Реанимация вещей с помощью метафоры уже отмечалась Вико (Vico, 1968, II, I, 2), который писал, что «метафора… наделяет ощущениями и страстью бесчувственные предметы». Метафорическая перспектива не только реанимирует душу, но и оживляет такие области, которые, как считалось, находились за пределами души и психологической сферы: события, связанные с телом и медициной, экологический мир, антропогенные явления архитектуры и транспорта, образование, продукты питания, бюрократические системы и язык. Все эти области рассматривались как метафоры и стали предметом широких психологических исследований, проводившихся Сарделло и его студентами вначале в Далласском университете, а затем в Далласском институте гуманитарных наук и культуры. Метафорический подход, с помощью которого обыденные явления рассматриваются как образы, позволяет обнаружить «чувство и страсть» там, где картезианский ум усматривает лишь простое расширение обездушенных бесчувственных объектов. Таким образом, вынося психологию за стены консультационных кабинетов и лабораторий, поэтическая основа разума позволяет психологии выйти даже за пределы личной субъективности и уместиться в психологии предметов как объективизаций образов, обладающих внутренним миром, вещей как проявлений фантазии.

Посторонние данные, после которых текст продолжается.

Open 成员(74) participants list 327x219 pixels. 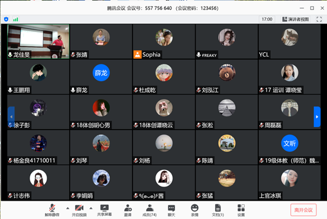[150, 210]
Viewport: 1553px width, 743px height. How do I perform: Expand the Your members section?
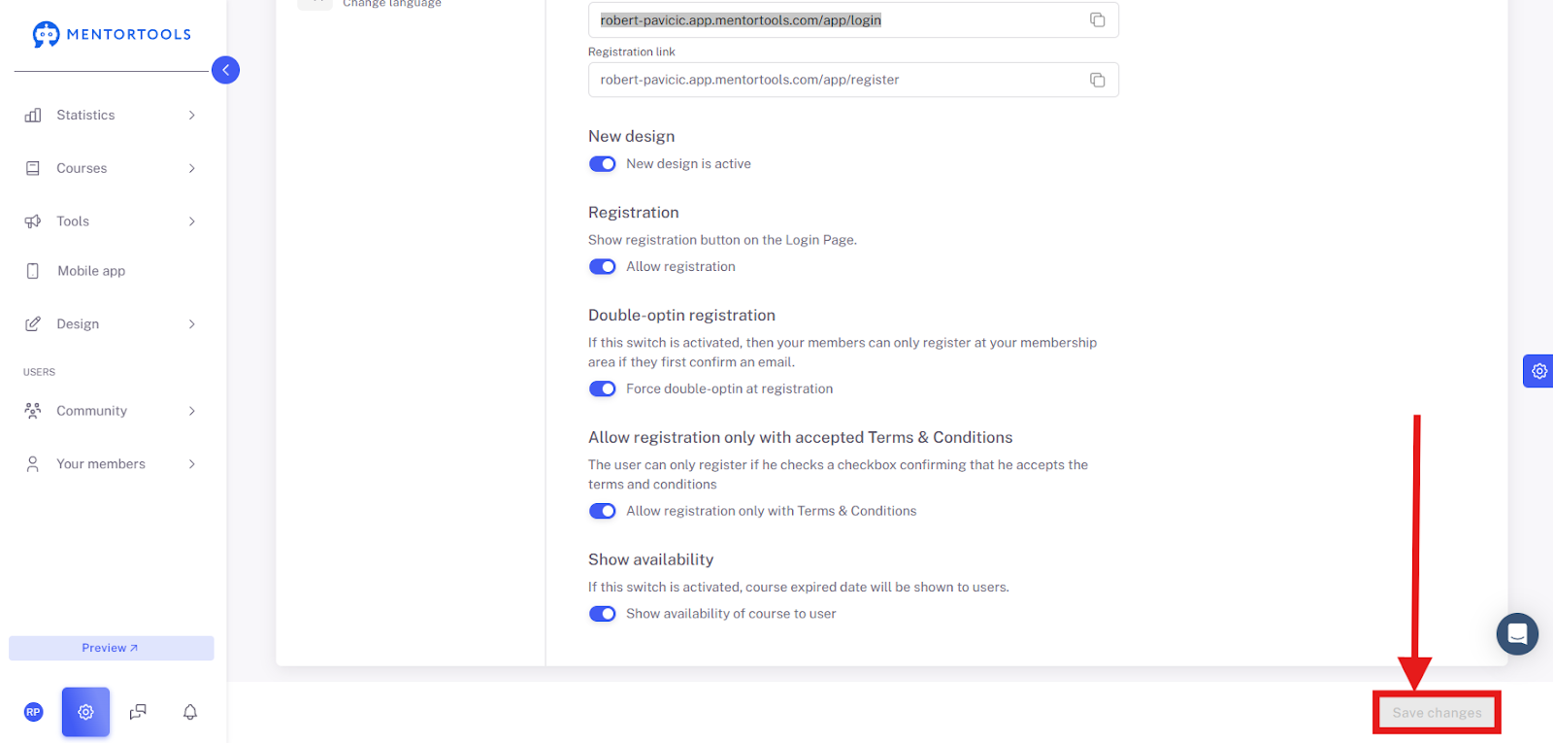(x=113, y=464)
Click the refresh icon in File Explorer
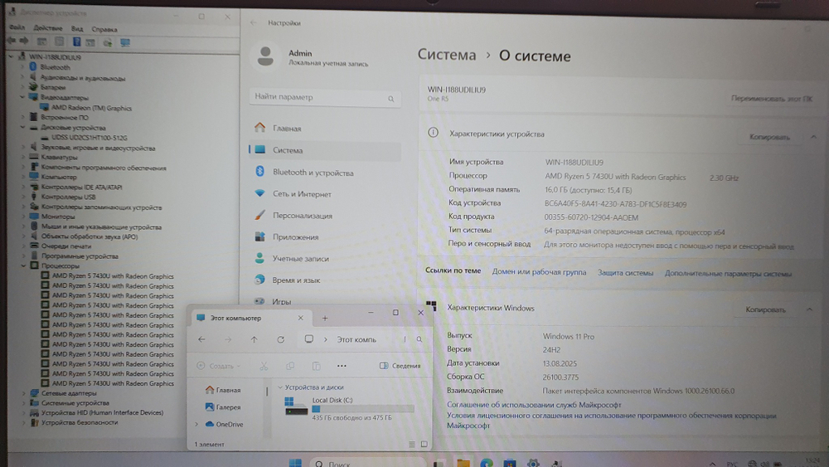829x467 pixels. pyautogui.click(x=281, y=339)
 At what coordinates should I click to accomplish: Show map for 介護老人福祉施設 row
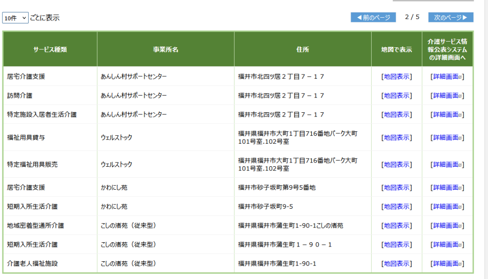397,263
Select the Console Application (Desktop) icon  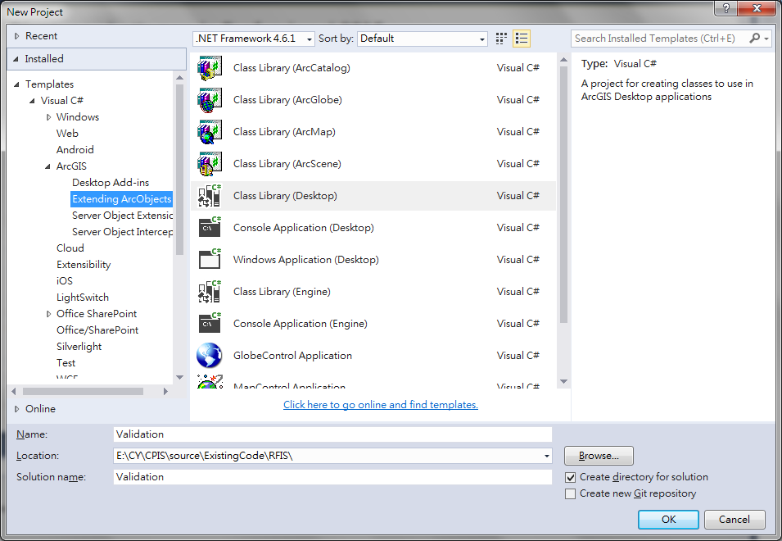(x=210, y=228)
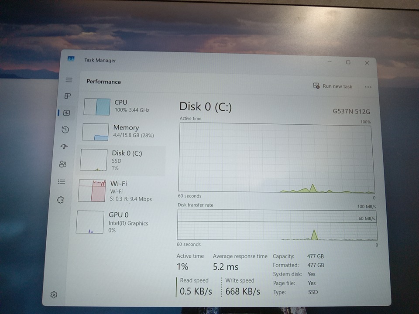This screenshot has height=314, width=419.
Task: Select Disk 0 (C:) entry
Action: (x=122, y=160)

В архетипической психологии «фантазия» и «реальность» меняются местами и ценностями. Во-первых, они больше не противопоставляются друг другу. Во-вторых, фантазия никогда не бывает лишь ментально субъективной, она неизменно разыгрывается и воплощается (Hillman, 1972a, p. XXXIX–XL). В-третьих, все физически или буквально «реальное» всегда является еще и образом фантазии. В этом смысле мир так называемой суровой реальности является также проявлением сформированной особым образом фантазии и поэтому, присоединяясь к высказыванию американского философа и поэта Уоллеса Стивенса, у которого архетипическая психология нередко черпает образы, мы можем сказать, что «в сердце всех вещей всегда есть что-то поэтическое». Юнг сформулировал эту мысль следующим образом: «Психическое каждый день творит реальность. Единственный термин, который подходит для обозначения подобной деятельности, – это фантазия» (Юнг, ПТ, 6, пар. 743). Тем самым он вывел слово «фантазия» из поэтического словоупотребления.

Последние исследования в архетипической психологии, результаты которых частично были опубликованы в 1979–1982 гг. в «Spring», посвящены поэтике, эстетике и литературной критике. Это вызвано не столько интересом современных психоаналитиков к языку, сколько переоценкой самой психологии как деятельности поэзиса (poesis) и того факта, что фантазия является архетипической деятельностью психического.